PROBLEM REQUIREMENTS ->
Check every line below for the word "picture" and copy the ones that have it.

(Extracted records)
■ ■ ■ ■ ■
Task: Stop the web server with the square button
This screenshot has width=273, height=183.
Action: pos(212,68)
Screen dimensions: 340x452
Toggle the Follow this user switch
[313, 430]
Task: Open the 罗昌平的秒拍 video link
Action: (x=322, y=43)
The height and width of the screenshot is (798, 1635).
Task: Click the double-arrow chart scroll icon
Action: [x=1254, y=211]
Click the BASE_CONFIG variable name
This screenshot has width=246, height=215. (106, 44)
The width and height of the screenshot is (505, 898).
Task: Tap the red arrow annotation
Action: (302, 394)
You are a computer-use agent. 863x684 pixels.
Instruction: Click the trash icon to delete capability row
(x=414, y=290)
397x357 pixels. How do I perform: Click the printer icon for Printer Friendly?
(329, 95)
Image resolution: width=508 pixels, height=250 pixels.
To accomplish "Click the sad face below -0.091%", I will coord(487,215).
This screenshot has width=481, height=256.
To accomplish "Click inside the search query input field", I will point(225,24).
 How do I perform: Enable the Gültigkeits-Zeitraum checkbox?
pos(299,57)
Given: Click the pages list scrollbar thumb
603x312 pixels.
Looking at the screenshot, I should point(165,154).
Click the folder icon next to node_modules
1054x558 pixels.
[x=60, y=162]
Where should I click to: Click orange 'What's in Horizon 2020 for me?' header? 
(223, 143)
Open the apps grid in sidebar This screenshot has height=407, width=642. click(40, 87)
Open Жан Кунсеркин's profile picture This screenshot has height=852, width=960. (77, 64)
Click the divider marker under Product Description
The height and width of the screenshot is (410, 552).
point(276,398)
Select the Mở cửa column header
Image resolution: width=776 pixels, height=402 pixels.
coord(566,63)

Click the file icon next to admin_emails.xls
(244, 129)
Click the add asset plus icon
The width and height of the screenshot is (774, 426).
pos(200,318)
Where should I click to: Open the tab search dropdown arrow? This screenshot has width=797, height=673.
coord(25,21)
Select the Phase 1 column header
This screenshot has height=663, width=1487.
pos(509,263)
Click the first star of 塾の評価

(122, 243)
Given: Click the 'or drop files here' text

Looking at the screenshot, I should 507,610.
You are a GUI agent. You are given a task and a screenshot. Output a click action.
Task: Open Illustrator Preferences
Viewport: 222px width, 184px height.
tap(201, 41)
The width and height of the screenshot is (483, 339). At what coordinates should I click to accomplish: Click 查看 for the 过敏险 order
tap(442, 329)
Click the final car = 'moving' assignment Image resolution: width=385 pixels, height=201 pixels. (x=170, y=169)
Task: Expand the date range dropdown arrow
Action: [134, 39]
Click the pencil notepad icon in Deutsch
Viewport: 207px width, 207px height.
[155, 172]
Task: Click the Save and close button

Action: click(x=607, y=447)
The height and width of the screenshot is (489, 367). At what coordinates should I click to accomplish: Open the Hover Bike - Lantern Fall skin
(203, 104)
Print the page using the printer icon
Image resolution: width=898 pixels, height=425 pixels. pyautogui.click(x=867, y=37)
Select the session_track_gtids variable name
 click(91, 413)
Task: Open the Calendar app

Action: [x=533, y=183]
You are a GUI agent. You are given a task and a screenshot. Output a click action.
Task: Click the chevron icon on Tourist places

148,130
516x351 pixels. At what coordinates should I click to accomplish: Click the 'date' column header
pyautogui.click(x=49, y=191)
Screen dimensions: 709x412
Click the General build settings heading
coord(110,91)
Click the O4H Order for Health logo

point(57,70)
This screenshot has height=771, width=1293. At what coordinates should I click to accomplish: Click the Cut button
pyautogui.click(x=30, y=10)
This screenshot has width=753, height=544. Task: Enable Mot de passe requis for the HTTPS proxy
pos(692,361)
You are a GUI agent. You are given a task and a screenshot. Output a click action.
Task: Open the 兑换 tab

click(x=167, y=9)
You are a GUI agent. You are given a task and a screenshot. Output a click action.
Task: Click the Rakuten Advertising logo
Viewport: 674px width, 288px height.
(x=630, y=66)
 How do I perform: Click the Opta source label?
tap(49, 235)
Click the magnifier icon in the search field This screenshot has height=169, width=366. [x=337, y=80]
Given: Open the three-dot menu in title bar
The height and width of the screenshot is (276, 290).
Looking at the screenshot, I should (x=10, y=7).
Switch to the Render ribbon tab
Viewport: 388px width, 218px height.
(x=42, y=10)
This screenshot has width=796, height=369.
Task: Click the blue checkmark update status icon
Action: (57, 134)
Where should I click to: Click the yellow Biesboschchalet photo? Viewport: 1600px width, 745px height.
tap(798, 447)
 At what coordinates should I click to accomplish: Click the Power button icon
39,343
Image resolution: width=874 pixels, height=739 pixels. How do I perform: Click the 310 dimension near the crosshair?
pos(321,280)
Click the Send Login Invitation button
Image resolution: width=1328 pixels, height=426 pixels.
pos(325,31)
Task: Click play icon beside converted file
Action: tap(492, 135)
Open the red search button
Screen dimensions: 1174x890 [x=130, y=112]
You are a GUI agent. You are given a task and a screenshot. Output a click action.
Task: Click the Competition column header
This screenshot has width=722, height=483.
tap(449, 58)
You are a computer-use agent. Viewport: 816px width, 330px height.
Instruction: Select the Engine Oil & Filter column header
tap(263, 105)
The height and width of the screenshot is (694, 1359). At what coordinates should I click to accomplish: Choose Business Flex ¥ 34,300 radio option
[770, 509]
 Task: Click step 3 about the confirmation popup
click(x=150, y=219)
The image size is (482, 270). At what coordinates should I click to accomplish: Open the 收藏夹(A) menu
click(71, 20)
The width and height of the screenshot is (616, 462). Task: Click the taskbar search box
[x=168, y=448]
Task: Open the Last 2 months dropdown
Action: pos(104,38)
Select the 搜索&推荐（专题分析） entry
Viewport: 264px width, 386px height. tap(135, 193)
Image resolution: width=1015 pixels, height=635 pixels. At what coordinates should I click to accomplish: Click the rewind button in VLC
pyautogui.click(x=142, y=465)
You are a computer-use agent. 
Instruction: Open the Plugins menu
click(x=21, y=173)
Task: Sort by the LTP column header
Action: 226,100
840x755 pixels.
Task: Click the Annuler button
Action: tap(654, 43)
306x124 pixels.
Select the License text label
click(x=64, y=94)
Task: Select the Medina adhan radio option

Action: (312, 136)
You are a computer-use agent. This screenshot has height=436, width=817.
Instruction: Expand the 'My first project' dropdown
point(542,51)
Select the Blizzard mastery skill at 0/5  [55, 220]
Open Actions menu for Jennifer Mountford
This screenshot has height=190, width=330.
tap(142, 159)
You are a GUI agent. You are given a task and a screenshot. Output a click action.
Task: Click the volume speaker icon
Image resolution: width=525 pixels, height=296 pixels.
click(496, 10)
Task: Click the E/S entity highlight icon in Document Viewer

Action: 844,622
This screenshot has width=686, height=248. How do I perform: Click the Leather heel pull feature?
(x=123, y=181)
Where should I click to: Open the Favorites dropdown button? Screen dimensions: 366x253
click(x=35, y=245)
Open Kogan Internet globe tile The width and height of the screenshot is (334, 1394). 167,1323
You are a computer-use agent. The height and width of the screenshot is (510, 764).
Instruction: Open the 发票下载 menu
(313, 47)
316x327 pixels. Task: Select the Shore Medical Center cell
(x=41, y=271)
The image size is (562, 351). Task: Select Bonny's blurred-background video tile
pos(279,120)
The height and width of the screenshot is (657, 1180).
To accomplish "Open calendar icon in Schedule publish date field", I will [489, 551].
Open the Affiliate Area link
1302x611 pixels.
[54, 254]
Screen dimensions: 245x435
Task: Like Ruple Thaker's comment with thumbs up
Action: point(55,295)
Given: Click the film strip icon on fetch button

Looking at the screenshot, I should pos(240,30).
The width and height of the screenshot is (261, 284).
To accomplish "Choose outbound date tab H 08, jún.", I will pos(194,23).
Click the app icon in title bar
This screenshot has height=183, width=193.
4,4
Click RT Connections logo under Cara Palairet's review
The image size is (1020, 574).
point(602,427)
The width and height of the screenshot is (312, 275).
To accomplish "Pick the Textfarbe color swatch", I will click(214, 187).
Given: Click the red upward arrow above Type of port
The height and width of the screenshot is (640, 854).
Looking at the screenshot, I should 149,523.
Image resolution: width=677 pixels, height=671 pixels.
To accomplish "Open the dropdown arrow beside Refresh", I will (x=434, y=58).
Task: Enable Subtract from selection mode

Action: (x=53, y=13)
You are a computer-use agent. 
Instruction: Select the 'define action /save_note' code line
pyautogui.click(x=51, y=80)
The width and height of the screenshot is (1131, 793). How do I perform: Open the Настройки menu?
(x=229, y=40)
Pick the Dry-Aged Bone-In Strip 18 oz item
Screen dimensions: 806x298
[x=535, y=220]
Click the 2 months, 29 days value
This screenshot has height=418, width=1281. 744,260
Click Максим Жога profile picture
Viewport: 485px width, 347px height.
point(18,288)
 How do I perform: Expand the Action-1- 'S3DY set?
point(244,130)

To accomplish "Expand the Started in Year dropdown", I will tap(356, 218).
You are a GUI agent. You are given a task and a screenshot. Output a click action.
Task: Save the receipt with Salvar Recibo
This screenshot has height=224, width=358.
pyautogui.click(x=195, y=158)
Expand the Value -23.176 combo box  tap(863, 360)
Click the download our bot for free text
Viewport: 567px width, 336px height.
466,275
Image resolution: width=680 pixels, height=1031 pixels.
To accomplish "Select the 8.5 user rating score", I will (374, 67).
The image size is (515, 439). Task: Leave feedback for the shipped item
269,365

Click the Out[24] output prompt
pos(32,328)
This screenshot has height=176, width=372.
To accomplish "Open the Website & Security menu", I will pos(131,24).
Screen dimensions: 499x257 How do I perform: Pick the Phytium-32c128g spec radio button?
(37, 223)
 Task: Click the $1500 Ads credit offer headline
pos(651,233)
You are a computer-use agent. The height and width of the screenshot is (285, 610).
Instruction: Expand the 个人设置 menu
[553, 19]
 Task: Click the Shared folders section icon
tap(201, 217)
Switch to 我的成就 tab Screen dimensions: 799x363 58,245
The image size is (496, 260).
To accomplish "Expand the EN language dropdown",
■ ■ ■ ■ ■
TASK RESULT ->
Open Жан Кунсеркин's profile picture This screenshot has height=852, width=960. (77, 64)
Click Максим Жога profile picture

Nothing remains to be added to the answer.